A: NTP did not study the frequencies and modulations used for WiFi.
Q: Are there additional studies planned by NTP?
A: NTP is collaborating with the National Institute of Standards and Technology (NIST) on additional short-term exposure studies in smaller cell phone RFR exposure chambers. These studies will focus on further clarifying what NTP learned in the long-term studies and investigating the possibility of DNA damage in exposed tissues. Additionally, the new chambers have increased flexibility with respect to exposure scenarios and increased signal generating capabilities, which allow NTP to test the different modulations and frequencies used in 3G and 4G-LTE networks. NTP scientists are also looking at efficient ways to address some of the issues that are emerging regarding RFR exposures and 5G. They hope to begin the new RFR studies in 2020.
Q: How else will the new chambers be used?
A: After verifying that the new, smaller chambers are working properly, NTP scientists want to see if the effect that they saw on DNA damage in their studies is replicable in these follow-up experiments. This will give scientists more confidence in the results of the initial studies, as reproducibility is an important concept in any scientific study, especially one as complex as studying cell phone RFR.
Q: Does NTP have any say in the regulatory decision of cell phones?
A: Regulatory agencies such as the U.S. Food and Drug Administration (FDA) and the Federal Communications Commission (FCC) are responsible for evaluating the potential risk associated with exposure to RFR from wireless devices and the compliance of the devices to those standards, respectively. These agencies evaluate pertinent data in laboratory animals and the results from any studies that may be available in humans to identify hazards and conduct risk assessments that establish guidelines for safe exposures in humans.
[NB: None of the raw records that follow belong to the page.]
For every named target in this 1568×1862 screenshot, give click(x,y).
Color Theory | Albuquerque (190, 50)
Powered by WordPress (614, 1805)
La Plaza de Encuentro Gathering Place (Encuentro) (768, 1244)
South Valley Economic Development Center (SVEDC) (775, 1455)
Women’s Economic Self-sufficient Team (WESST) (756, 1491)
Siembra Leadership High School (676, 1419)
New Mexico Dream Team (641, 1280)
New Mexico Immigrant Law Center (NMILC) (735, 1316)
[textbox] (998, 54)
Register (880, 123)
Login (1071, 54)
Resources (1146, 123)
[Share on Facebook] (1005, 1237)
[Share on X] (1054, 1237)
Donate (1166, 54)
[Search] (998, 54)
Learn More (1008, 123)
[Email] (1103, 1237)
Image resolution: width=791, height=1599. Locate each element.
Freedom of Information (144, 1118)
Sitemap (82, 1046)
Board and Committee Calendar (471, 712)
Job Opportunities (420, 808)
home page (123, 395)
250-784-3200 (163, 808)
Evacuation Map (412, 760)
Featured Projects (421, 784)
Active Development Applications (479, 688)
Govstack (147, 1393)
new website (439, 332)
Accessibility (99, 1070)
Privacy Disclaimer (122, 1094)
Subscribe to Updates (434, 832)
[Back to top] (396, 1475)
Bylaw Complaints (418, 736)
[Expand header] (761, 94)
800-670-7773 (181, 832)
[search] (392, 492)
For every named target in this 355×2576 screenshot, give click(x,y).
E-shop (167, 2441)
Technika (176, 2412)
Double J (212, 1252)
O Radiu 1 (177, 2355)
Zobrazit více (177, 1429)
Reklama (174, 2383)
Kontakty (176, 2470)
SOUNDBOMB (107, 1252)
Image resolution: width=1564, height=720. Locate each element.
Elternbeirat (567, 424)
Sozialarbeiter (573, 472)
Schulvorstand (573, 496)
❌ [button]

Questions regarding the adequacy of current exposure guidelines, regulatory limits, and potential risk should be directed to those agencies.
Q: Can you tell us more about the process for the final review by external experts?
A: A panel of scientific experts from outside of NTP conducted a thorough scientific review of the NTP conclusions during a meeting at NIEHS on March 26–28, 2018. The meeting was open to the public and webcasted, and videos of the meeting are available on the NTP web page at ntp.niehs.nih.gov.
Q: Why did NTP adopt the peer review recommendations rather than sticking with its original draft conclusions?
A: In the end, the peer review recommendations represented the consensus from the three-day peer review meeting in March 2018. These recommendations largely overlapped with conclusions in the draft NTP report, but the panel recommended stronger levels of evidence for several tumors. NTP supports this consensus and appreciates the thoughtful input from all involved. A range of factors are considered when interpreting scientific evidence and drawing conclusions. NTP’s meeting in March gave NTP scientists a chance to examine and debate these factors in detail for the radiofrequency radiation studies.
Q: Why did you release the draft reports to the public prior to peer review?
A: This has been part of NTP’s transparent review process for its entire 40-year history. It gives NTP’s many stakeholders a chance to weigh in before reports are final. The public comments were then collected and provided to the panel of expert reviewers for their consideration, per the usual protocol.”